Selama lebaran ini terutama sore hari di sebagian wilayah Jawa Timur memang sering turun hujan termasuk Tulungagung, Jombang dan Lamongan. Dari itu kami yang tak persiapan mantel pun dipaksa harus membeli di pertengahan jalan. Kami berangkat menggunakan mantel sampai pertengahan kota Lamongan dan di sana justru cuaca cerah. Sesampainya di sana kami juga mampir ke beberapa temannya Mas Pepy termasuk almamaternya dulu SMK NU Lamongan, pesarean bapak dan sowan ibu sambungnya.




Ketika di pesarean kami tentu memanjatkan doa. Di sinilah momen haru selalu terjadi di mana seraya ingat tentang ketika masih hidup tergambar jelas. Akhirnya kadang rasa haru itu muncul. Cuma hingga di rumah beliau yang kami kunjungi seolah nostalgia. Dan di sini Pepy tak kuasa membendung tangis. Saya selalu memahami bahwa rindu memang tak pernah bisa berbalas. Kecuali hanya air mata yang mengalir secara alamiah. Singkat kata setelah ini kami menuju alun-alun kota Lamongan.

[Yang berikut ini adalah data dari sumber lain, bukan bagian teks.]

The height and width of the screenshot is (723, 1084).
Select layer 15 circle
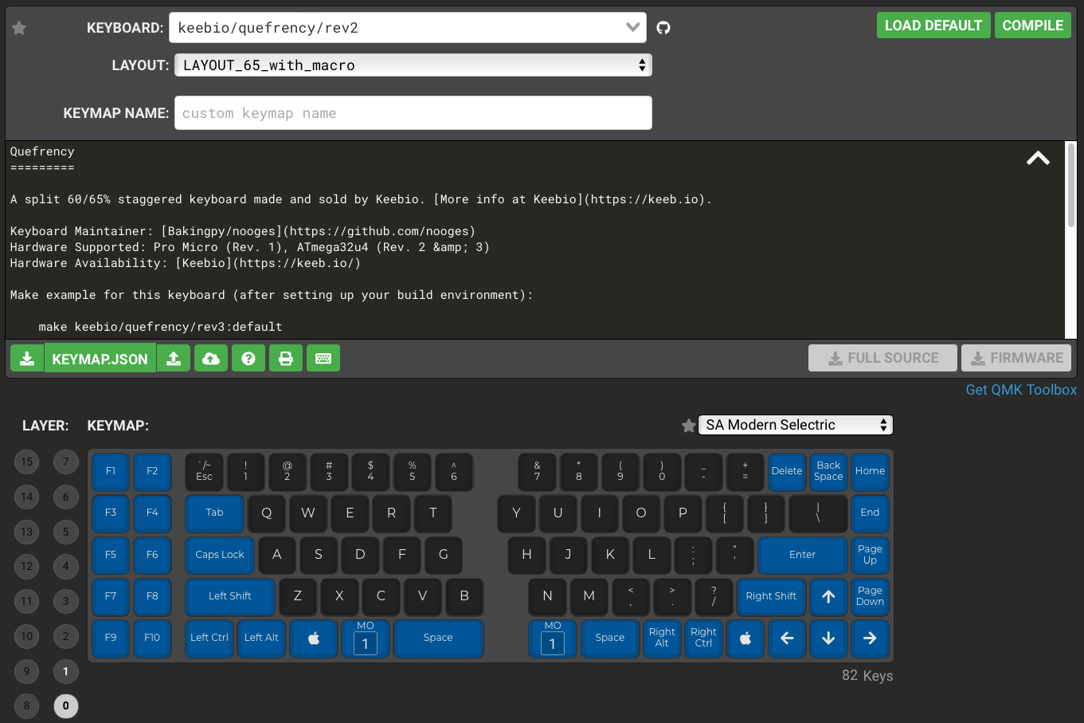coord(27,462)
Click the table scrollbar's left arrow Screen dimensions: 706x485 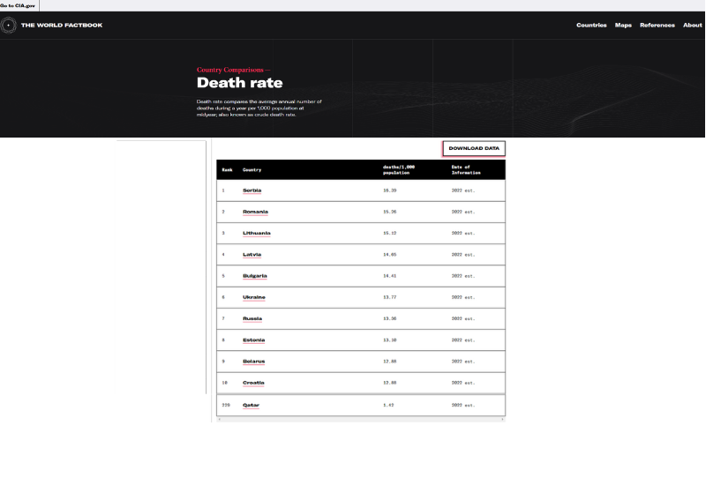pyautogui.click(x=219, y=420)

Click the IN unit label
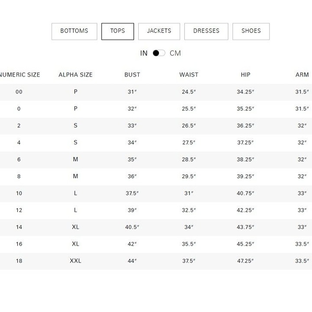(x=144, y=53)
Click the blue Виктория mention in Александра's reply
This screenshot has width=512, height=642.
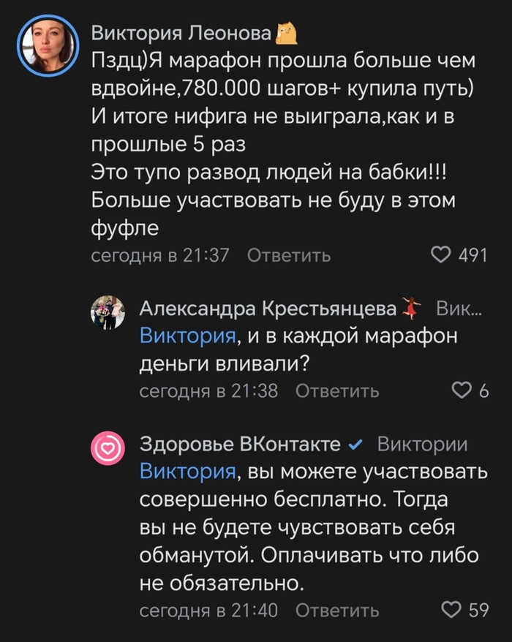(x=188, y=336)
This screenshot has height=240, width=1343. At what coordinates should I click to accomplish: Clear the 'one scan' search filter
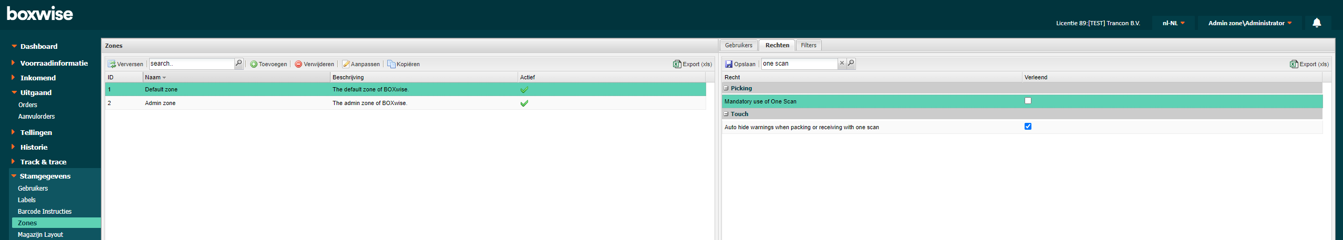tap(842, 64)
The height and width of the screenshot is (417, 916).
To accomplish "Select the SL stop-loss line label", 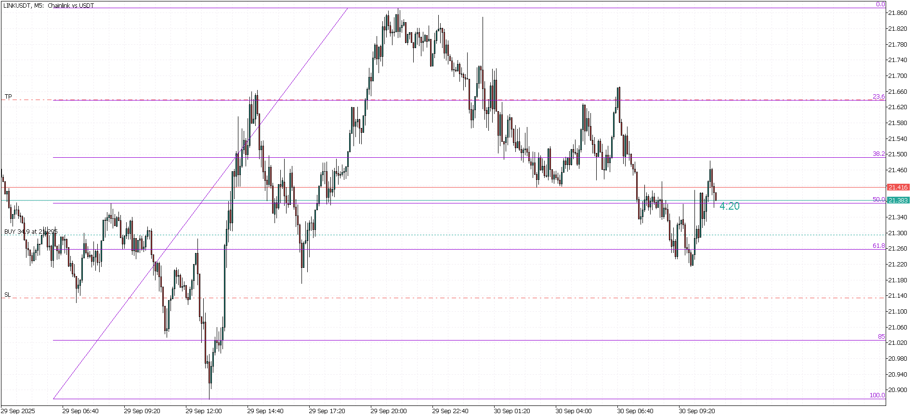I will click(x=7, y=295).
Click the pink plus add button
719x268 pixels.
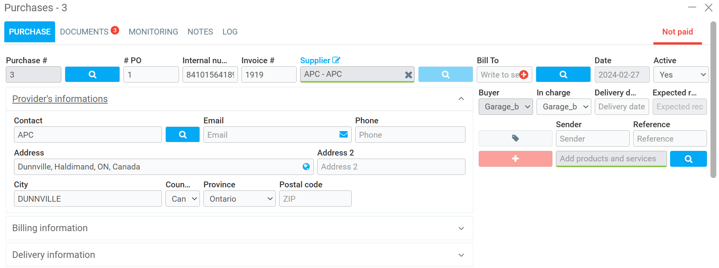tap(515, 159)
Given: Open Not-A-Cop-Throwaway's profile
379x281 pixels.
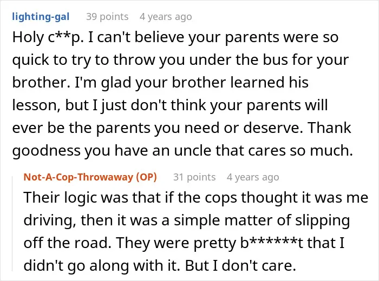Looking at the screenshot, I should (79, 177).
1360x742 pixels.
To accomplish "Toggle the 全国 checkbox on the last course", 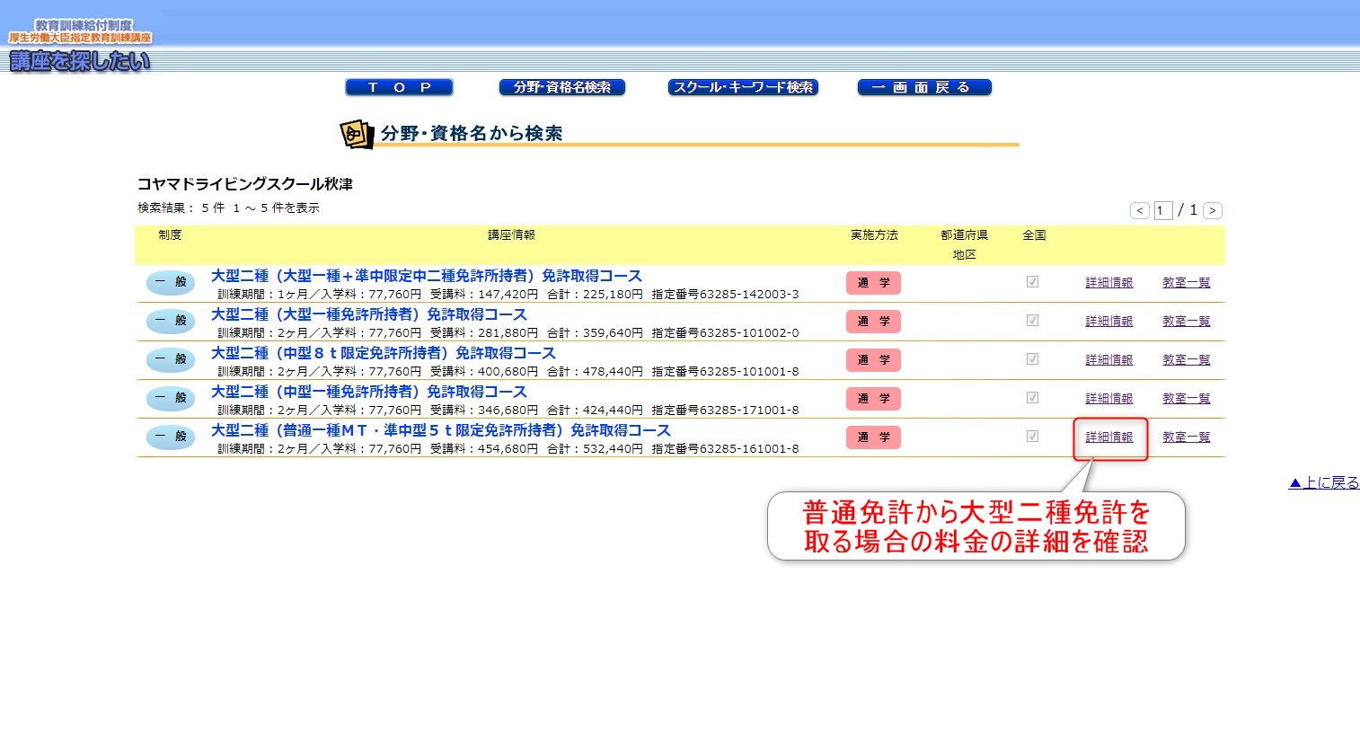I will coord(1032,437).
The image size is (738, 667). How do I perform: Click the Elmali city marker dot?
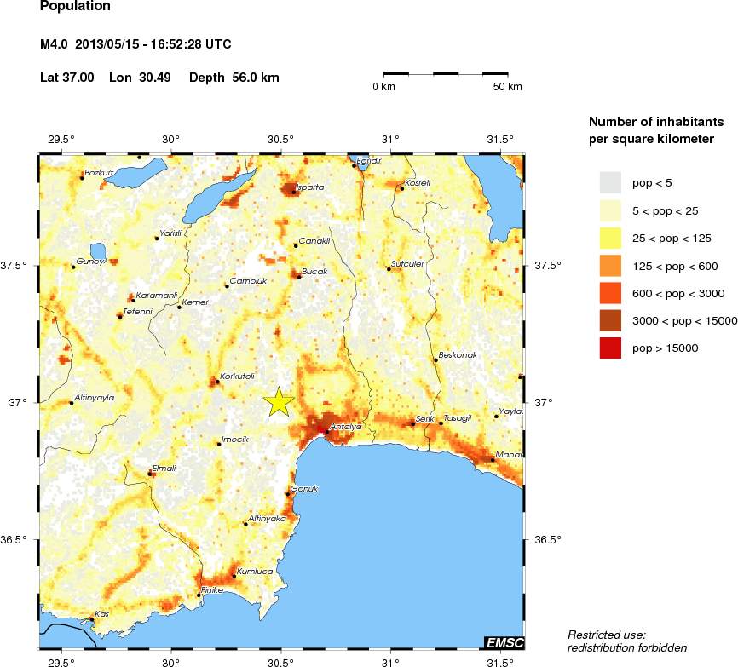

Di alun-alun kota Lamongan Pepy mengajak saya berwisata kuliner. Kami mampir di trotoar jalan depan Klinik RSU Muhammadiyah. Di sana kami bersantap nasi Boranan khas Lamongan. Sebuah kuliner nasi yang diletakkan di wadah anyaman bambu. Konon sajian nasi ini dulu digunakan orang mengirim pekerja di sawah atau tambak. Dengan lauk pauk yang bervariatif kami pun makan begitu lahapnya. Tapi di akhir yang membuat saya tercengang dan ini tidak diberi tahu oleh Pepy terkait harga. Di luar dugaan ternyata harganya begitu mahal. Untuk dua porsi nasi dengan lauk telur dan ayam serta es teh kami merogoh kocek 45 ribu. Untung saja saya dibayari Pepy sehingga tidak begitu shock.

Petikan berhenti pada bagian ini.